Motor City Intern: Part 37

“How are you doing?” Mateo’s voice sounded in my head. “We’re a few floors in. We haven’t run into anyone, but there are definitely vampires.”

“Busy,” I said. “Two people in powered armor so far. Might be more.”

“Got it,” Mateo said. “Don’t be afraid to retreat or call for more help. We’ll keep you informed of what we’re doing. Do the same.”

And with that, he closed the connection and I stopped listening. The two figures in powered armor were tailing me and gaining—which didn’t surprise me. I’d designed the V4 armor with the idea that it would be bigger and stronger than the Rocket suit, but spend less time in the air.

I wasn’t going to outrun them. The V4 suit’s flight system was designed to help in hand to hand combat.

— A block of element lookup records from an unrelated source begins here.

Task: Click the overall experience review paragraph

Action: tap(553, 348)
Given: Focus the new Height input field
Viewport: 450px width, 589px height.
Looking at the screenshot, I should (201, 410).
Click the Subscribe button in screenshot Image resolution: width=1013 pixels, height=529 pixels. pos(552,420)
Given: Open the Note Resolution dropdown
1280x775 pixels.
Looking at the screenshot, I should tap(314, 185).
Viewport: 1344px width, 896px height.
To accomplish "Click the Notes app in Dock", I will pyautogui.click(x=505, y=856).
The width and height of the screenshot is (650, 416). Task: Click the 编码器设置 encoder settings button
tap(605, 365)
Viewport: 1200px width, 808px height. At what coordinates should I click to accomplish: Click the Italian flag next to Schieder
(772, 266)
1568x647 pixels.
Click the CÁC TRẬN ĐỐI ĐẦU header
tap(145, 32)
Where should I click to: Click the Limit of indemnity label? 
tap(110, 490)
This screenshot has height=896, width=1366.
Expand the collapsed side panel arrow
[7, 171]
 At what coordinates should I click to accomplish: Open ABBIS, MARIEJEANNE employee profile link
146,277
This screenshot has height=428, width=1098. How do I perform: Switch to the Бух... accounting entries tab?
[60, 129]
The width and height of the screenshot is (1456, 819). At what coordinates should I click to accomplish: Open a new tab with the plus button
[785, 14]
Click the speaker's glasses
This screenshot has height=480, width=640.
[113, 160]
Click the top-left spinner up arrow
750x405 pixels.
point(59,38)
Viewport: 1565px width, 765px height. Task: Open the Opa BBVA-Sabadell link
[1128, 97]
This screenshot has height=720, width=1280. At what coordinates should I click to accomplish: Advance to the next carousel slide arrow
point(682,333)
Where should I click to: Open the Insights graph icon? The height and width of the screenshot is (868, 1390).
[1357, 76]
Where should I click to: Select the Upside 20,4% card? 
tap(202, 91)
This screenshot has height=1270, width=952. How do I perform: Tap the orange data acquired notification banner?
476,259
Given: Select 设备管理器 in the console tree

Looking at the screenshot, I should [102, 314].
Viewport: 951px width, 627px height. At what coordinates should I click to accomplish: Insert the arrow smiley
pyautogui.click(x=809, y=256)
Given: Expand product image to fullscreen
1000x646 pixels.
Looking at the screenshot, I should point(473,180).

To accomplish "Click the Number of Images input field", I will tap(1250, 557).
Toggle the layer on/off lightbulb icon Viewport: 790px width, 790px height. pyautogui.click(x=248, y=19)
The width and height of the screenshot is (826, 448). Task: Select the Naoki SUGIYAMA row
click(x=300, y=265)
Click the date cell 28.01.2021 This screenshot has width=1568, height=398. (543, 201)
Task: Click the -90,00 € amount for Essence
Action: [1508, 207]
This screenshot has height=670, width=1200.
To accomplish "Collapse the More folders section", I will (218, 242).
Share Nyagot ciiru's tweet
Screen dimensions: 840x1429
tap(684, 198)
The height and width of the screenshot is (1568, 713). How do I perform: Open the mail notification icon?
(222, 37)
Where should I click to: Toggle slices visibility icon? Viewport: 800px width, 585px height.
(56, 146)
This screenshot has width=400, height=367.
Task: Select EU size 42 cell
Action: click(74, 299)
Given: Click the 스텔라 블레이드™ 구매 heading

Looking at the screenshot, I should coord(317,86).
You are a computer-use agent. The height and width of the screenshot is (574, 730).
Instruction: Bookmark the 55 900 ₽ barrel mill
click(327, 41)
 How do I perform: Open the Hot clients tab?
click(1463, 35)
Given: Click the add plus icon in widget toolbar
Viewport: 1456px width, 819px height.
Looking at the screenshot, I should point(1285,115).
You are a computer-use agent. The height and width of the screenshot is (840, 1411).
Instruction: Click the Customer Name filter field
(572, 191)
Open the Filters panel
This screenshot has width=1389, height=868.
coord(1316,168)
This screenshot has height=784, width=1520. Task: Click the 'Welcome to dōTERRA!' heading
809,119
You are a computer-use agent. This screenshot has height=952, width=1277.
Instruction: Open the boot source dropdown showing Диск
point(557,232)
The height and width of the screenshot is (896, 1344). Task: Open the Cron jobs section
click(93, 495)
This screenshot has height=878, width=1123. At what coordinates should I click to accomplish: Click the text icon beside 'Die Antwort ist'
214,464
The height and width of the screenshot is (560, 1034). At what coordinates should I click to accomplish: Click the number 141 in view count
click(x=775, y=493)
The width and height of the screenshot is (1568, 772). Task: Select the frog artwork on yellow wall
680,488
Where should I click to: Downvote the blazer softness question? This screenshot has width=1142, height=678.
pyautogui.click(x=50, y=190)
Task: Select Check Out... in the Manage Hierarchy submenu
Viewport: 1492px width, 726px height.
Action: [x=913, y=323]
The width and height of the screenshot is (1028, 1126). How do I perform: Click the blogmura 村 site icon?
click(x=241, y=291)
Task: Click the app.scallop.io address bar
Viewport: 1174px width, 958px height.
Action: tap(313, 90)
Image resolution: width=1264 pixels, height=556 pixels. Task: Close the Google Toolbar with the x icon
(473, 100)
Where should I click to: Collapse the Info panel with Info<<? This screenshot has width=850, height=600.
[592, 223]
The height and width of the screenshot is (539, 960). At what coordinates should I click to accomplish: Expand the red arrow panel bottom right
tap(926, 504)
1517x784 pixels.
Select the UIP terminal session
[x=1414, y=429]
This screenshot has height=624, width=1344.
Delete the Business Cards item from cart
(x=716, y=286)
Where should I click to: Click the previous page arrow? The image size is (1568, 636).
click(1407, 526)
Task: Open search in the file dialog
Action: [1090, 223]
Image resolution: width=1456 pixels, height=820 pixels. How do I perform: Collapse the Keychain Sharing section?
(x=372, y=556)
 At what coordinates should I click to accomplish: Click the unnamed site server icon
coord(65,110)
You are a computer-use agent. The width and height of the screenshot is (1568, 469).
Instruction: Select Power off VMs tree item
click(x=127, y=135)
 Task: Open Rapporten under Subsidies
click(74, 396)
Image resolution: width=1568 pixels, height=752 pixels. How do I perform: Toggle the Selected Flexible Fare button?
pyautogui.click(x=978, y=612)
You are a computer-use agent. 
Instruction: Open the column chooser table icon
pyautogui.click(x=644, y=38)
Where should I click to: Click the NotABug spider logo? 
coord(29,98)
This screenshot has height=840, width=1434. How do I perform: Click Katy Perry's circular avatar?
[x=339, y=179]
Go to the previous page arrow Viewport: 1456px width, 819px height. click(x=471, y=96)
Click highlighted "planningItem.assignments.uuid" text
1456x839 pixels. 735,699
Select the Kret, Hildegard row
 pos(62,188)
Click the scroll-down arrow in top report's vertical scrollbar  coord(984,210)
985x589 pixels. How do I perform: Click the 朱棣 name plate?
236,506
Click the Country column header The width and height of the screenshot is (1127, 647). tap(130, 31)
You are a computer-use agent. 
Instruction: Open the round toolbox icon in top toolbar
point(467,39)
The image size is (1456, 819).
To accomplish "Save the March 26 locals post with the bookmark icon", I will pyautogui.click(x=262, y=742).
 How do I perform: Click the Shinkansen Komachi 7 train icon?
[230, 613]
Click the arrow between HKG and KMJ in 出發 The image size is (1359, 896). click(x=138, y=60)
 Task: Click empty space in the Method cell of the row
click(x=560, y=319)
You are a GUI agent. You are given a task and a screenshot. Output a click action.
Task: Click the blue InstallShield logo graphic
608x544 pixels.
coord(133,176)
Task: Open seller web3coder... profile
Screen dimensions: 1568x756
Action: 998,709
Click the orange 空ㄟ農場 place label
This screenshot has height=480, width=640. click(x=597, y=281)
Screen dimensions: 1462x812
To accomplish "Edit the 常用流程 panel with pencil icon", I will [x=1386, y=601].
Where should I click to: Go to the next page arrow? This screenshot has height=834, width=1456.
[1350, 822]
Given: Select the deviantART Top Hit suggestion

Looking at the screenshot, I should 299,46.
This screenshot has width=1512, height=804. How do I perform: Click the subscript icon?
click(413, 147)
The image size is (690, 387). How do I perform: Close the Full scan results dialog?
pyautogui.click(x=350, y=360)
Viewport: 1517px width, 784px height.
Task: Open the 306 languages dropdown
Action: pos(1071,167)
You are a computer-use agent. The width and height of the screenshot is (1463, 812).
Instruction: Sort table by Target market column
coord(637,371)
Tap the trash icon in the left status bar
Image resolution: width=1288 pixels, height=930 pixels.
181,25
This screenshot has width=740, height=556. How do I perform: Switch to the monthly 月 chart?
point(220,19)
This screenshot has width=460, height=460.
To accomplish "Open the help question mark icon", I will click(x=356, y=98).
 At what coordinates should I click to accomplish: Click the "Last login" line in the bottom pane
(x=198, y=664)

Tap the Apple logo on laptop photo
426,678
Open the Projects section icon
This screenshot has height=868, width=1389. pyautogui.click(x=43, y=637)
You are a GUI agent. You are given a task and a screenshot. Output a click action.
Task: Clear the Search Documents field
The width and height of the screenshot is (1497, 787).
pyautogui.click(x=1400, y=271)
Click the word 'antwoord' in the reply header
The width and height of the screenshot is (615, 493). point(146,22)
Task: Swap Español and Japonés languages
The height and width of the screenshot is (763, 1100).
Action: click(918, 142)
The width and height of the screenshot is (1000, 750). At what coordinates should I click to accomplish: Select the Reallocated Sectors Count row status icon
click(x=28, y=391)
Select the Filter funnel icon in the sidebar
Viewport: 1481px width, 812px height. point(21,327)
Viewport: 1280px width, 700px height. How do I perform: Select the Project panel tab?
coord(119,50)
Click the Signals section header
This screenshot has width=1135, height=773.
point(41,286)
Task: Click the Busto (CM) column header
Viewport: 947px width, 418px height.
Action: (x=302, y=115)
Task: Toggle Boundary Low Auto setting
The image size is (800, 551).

So, despite the suit’s size, the new armor beat any powered armor I’d seen in agility—probably. The system was based on a combination of anti-gravity, inertial dampers, small rockets for directional changes, and making use of the speed of my thought by using the implant for the controls.

In short, it was a complex, untried, experimental system that had the potential to go horribly wrong and this was its first big test.

The people facing me on the other hand? A spray of the suit’s sensors showed me that they were using Rocket tech.

I recognized design elements in the knee joints, the rocket pack on the back, and the shape of the body. What struck me as strange in the moment was that Syndicate L’s designer hadn’t copied my grandfather. He’d copied from me. Those design changes were from the last two years.

Giving the suits a closer look, they still seemed to echo Syndicate L designs that I remembered—wide, transparent face masks for maximum peripheral vision, and the organic look of the underarm automatic rifles.

Peppering me with bullets, the pilots gave me the latest of many illustrations of the fact that getting distracted during combat was a bad idea.

I’d learn that lesson someday.

In the meantime, bullets were hitting my armor, most of them bouncing off. Then a series of three hit my leg and exploded, setting off error messages as the suit started to repair the damage.

I felt the heat. At least one of them had penetrated the suit’s outer layer—which was not supposed to happen.

I needed to end this fight before they blew my leg off or, given the size of the V4 armor, my foot.

Turning around with a speed that should have turned me to paste or at least hurt me, I found myself directly in front of the first attacker.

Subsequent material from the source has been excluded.